Foto Ploegkaart Lotus
Verjaardagskalender 12 februari: Luc Suykerbuyk (1964)
Als een zwerm bijen rond een kleurrijke bloem, behendig langs elkaar heen laverend terwijl een zacht voorjaarsbriesje haar best doet de tengere vleugels en lijfjes uit balans te brengen, zo verdringt een groepje journalisten zich op een aangename lenteavond in Noord-Brabant rond een, in een minstens net zo fleurig tricot gehulde, renner. Het shirt van Lotus-Zahor dat hij draagt, zou perfect passen in een reclame voor Robijn. De spots van de wasmiddelfabrikant, met couturier Frank Govers in de hoofdrol (‘Mooie blouse! Nieuw?’ ‘Nee, Robijn!’), zijn aan het einde van de jaren ‘80 niet van het Nederlandse televisiescherm te branden. Dat is met het shirt van Lotus-Zahor wel anders. De bescheiden Spaanse ploeg vertoont zich nauwelijks buiten de eigen landsgrenzen en de keren dat er een renner in het bloemig rood-geel-blauw-wit in Nederland aan de start staat, zijn al helemaal uniek.
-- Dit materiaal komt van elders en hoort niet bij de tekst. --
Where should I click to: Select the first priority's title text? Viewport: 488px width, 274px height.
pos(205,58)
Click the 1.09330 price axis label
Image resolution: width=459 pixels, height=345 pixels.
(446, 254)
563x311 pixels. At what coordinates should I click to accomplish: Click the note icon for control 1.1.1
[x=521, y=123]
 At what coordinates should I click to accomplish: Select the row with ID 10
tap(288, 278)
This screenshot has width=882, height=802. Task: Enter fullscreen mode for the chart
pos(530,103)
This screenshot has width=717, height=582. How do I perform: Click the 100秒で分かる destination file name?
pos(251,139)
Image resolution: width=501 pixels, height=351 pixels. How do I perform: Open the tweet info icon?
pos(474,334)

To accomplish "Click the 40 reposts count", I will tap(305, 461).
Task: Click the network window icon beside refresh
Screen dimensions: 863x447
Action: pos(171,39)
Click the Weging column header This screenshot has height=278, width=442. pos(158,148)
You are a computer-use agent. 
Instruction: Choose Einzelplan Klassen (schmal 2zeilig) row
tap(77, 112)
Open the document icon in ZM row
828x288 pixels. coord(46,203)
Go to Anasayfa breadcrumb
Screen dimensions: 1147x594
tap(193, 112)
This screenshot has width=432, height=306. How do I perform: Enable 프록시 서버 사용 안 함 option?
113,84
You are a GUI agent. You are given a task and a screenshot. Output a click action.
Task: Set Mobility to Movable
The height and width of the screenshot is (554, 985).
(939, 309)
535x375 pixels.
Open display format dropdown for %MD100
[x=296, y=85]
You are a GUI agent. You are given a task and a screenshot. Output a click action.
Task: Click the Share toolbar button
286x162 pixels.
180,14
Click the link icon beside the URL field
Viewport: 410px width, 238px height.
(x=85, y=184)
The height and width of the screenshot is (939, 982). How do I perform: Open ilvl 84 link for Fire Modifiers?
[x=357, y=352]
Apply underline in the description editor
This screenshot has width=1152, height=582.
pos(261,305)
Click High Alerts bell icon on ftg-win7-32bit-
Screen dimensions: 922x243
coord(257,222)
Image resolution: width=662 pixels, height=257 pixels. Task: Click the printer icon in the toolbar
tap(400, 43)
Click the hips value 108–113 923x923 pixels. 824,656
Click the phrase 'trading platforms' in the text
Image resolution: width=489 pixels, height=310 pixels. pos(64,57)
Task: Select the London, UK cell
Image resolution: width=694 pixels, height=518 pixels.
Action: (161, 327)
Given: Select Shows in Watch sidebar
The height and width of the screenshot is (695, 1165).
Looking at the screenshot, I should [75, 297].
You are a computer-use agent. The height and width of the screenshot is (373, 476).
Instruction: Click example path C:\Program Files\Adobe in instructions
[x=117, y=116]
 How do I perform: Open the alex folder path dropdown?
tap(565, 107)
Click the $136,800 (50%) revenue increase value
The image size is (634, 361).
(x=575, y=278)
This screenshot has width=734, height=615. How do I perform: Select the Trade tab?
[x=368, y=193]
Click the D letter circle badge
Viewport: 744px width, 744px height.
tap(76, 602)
Luc Suykerbuyk, de enige ‘van Dietschen bloed’ in dienst van Lotus-Zahor, reist meestal slechts voor het NK af naar zijn vaderland. Het liefste koerst hij in Spanje. Dat hij op een lenteavond in Bavel aan het vertrek staat van het plaatselijke criterium, heeft een reden. Een maand eerder heeft Suykerbuyk in de Vuelta voor een daverende verrassing gezorgd. Niet alleen wint hij een etappe, hij eindigt de ronde op een knappe tiende plek. De prestaties doen zijn startgeld in de criteriums groeien alsof er een pot Pokon over een bloembak is uitgestort.
![](https://mlermmvk3oie.i.optimole.com/w:485/h:753/q:mauto/ig:avif/https://hetiskoers.nl/wp-content/uploads/gravity_forms/1-03e04c279241f9c67158b50a13fc260f/2025/02/luc_suykerbuyk_1989.jpg)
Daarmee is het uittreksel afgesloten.